I just note that Comeau gives a warning and g++ accepts the code without
complaint.

You can "delete" a pointer to incomplete type. But IIRC you have
Undefined Behavior if that type then defines a non-trivial destructor.
And that was the problem with Herb Sutter's original GOTW on the PIMPL
idiom, where he employed std::auto_ptr for the implementation object.

 

[Kai-Uwe Bux]

* Kai-Uwe Bux:

You can "delete" a pointer to incomplete type. But IIRC you have
Undefined Behavior if that type then defines a non-trivial destructor.
And that was the problem with Herb Sutter's original GOTW on the PIMPL
idiom, where he employed std::auto_ptr for the implementation object.

Thanks! You are refering to [5.3.4/5], right?

If the object being deleted has incomplete class type at the point of
deletion and the complete class has a non-trivial destructor or a
deallocation function, the behavior is undefined.

Now, the question becomes: which line in the program is the point of
deletion? I would think, in the snippet I posted, it's the line in the
destructor of Y, i.e., the following has UB:

#include <iostream>
#include <ostream>

struct X;

struct Y {

X * x_ptr;

Y ( X * ptr = 0 )
: x_ptr ( ptr )
{}

~Y ( void ) {
delete x_ptr;
}

};

struct X {

~X ( void ) {
std::cout << "crash me\n";
}

};

int main ( void ) {
Y y ( new X );
}

Thus, it makes perfect sense that it does not print anything with g++


However, I was more interested in templates anyway (posted an oversimplified
piece of code).
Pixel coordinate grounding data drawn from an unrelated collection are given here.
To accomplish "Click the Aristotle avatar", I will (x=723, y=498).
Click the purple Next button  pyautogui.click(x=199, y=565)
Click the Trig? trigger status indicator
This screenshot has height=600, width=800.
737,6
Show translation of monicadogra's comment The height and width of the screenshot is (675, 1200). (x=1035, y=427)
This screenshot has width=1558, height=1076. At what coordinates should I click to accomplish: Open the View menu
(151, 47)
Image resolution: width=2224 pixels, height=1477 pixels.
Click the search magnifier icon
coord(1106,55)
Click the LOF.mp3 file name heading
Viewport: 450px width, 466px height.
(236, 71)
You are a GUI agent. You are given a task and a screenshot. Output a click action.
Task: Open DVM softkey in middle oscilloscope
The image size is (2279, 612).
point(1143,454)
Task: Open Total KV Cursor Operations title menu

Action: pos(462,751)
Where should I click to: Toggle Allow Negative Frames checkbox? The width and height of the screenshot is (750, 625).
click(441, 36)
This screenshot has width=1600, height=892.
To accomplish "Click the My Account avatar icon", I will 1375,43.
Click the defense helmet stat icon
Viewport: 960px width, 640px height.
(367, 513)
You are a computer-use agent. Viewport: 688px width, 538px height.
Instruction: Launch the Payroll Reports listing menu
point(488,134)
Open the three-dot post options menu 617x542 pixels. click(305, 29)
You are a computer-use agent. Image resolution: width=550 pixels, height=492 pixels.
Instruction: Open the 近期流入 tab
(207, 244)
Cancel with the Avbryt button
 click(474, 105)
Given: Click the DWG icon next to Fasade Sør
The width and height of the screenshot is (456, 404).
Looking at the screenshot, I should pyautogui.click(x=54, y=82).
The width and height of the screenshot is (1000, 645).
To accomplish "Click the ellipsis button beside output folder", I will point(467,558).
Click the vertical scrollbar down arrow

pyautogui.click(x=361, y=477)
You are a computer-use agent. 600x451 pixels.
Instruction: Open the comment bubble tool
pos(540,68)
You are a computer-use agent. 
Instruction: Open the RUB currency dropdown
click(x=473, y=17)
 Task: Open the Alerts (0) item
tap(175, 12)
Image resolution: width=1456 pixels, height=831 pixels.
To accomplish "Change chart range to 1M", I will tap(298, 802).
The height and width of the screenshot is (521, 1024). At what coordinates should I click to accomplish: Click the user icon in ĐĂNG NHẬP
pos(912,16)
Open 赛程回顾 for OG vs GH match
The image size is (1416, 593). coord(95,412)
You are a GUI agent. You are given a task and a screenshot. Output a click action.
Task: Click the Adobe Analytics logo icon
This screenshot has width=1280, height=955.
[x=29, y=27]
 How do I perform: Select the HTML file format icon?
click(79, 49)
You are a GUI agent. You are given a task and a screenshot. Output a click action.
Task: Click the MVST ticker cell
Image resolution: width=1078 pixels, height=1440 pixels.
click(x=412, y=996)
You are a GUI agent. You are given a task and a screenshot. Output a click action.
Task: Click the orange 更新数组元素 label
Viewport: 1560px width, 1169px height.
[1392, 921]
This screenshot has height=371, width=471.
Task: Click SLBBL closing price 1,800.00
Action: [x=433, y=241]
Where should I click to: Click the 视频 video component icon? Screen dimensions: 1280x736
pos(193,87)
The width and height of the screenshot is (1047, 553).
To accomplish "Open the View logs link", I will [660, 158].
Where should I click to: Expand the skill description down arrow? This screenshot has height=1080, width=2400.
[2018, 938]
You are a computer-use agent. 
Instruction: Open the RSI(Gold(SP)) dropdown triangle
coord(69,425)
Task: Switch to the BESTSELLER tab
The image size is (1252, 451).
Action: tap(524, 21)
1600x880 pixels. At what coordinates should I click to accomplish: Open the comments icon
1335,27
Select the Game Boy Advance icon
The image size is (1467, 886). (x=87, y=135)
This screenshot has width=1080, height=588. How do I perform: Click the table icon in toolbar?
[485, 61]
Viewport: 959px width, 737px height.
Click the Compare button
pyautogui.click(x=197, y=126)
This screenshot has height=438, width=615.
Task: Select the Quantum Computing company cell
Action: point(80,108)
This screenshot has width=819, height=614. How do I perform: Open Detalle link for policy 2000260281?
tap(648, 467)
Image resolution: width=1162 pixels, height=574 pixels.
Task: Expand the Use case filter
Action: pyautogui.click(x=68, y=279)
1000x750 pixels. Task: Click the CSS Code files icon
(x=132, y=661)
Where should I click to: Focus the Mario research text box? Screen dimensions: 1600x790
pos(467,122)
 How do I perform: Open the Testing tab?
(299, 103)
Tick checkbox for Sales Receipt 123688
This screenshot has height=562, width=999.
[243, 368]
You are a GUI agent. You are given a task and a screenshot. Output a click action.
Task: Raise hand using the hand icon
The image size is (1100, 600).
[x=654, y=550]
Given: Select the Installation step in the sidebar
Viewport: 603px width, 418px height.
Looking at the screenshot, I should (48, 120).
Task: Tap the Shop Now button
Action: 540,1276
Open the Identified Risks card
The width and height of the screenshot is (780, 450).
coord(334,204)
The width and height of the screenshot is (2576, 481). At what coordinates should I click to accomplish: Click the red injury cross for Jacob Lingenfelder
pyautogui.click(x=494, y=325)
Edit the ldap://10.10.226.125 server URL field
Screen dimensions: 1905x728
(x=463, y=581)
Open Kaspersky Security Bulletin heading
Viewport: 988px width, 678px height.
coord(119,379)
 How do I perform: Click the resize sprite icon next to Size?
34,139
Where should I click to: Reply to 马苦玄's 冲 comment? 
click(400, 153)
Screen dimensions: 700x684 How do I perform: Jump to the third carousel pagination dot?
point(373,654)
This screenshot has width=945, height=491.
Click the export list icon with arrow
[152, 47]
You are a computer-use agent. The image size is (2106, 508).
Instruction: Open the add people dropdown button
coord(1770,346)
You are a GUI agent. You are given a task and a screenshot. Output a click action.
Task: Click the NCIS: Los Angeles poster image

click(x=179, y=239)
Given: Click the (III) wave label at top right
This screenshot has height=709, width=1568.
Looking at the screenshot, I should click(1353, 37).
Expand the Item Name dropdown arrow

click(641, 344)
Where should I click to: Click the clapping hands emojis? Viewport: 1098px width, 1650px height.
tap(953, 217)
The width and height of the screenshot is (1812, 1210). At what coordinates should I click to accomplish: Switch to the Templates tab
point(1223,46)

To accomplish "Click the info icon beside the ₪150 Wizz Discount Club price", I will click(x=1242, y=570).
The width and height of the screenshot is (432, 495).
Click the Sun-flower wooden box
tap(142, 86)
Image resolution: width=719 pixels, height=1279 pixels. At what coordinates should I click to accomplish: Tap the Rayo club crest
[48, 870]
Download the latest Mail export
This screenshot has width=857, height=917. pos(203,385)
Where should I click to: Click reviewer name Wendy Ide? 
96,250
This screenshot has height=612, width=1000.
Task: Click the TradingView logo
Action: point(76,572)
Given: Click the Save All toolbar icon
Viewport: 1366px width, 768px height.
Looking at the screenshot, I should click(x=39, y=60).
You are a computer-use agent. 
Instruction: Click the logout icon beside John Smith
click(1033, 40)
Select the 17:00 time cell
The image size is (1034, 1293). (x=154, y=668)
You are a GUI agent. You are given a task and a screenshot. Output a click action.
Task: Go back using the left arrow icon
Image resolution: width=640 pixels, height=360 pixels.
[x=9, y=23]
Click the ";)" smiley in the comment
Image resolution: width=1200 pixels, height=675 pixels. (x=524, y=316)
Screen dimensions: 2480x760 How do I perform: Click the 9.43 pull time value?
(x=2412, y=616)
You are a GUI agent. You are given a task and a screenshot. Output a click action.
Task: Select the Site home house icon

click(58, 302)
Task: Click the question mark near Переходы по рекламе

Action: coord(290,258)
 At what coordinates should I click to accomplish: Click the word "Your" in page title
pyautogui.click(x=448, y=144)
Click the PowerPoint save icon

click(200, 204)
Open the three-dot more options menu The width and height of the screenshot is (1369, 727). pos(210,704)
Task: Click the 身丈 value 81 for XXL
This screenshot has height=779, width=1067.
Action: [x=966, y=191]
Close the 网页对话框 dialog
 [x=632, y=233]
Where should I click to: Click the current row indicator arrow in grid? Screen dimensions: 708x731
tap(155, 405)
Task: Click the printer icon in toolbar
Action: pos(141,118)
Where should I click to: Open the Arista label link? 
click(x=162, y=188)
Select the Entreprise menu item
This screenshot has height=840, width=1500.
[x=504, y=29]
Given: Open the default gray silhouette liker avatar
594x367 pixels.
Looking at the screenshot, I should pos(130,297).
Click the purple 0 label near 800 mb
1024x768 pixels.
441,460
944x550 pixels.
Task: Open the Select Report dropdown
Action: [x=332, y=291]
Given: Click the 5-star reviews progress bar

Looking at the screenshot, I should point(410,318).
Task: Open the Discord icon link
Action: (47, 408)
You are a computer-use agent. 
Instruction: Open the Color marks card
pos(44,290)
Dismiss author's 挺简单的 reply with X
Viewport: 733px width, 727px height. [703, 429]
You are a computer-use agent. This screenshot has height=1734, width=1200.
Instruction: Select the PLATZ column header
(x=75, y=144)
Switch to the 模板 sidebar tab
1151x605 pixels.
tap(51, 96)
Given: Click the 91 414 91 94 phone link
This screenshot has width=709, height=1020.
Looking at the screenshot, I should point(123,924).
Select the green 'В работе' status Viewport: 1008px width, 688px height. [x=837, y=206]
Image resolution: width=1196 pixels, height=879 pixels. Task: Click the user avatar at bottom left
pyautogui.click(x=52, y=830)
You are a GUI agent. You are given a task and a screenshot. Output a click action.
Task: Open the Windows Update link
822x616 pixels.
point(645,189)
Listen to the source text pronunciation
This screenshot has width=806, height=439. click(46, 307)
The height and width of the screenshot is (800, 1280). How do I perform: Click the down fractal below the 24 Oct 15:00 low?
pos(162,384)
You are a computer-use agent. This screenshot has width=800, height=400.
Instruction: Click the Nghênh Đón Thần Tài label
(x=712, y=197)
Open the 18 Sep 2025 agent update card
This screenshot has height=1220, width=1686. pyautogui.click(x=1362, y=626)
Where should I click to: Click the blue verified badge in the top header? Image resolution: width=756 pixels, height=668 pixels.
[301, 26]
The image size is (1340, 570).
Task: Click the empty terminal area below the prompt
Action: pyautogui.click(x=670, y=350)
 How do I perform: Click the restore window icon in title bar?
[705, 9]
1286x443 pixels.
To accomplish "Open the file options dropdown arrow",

So what about these:


A (typedef)
===========

#include <iostream>
#include <ostream>

template < typename X>
struct Y {

X * x_ptr;

Y ( X * ptr = 0 )
: x_ptr ( ptr )
{}

~Y ( void ) {
delete x_ptr;
}

};

struct X;

typedef Y<X> YX;

struct X {

~X ( void ) {
std::cout << "crash me\n";
}

};

int main ( void ) {
YX yx ( new X );
}



B (inheritance)
===============

#include <iostream>
#include <ostream>

template < typename X>
struct Y {

X * x_ptr;

Y ( X * ptr = 0 )
: x_ptr ( ptr )
{}

~Y ( void ) {
delete x_ptr;
}

};

struct X;

struct YX : public Y<X> {

YX ( X * ptr = 0 )
: Y<X>( ptr )
{}

};

struct X {

~X ( void ) {
std::cout << "crash me\n";
}

};

int main ( void ) {
YX yx ( new X );
}


C (position of function definition)
===================================

#include <iostream>
#include <ostream>

template < typename X>
struct Y {

X * x_ptr;

Y ( X * ptr = 0 )
: x_ptr ( ptr )
{}

~Y ( void ) {
delete x_ptr;
}

};

struct X;

void f ( X * ptr = 0 ) {
Y<X> y ( ptr );
}

struct X {

~X ( void ) {
std::cout << "crash me\n";
}

};

int main ( void ) {
f ( new X );
}



In my experiments with g++, all these programs print "crash me". Where is
the "point of deletion" in these programs when template instantiation
issues enter the picture? Which of the above have UB?


Best

Kai-Uwe Bux

 

[Alf P. Steinbach]

* Kai-Uwe Bux:

You can "delete" a pointer to incomplete type. But IIRC you have
Undefined Behavior if that type then defines a non-trivial destructor.
And that was the problem with Herb Sutter's original GOTW on the PIMPL
idiom, where he employed std::auto_ptr for the implementation object.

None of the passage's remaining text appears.